Dieser Text ist Teil der Serie Aufgehorcht. Darin stellen wir euch anlässlich des Internationalen Weltfrauentags am 8. März Einzelpersonen, Initiativen und NGOs aus der WANA-Region vor, die an den bestehenden Ungleichheiten zwischen den Geschlechtern rütteln. Alle Texte der Serie findet ihr hier.

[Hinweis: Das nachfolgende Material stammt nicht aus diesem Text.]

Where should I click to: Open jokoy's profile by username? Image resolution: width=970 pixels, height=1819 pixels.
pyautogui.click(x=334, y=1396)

Mit dreierlei Farbtöpfen und Pinseln im Schlepptau macht sich Haifa Subay an einem Tag im August 2017 das erste Mal auf den Weg zu ihrer Leinwand – die vom Krieg gezeichneten Straßen Sanaas. Ein paar Stunden später ist Haifas dunkle Abayya mit weißen Farbklecksen übersäht und die Künstlerin zufrieden: Eine Frau mit rotem Gesicht, die sich hinter einer Wand versteckt, schaut ihr ängstlich entgegen. Haifa wird das Bild „Hinter der Zerstörung“ nennen. Das Erste ihrer Reihe #Silent_ Victims, stumme Opfer.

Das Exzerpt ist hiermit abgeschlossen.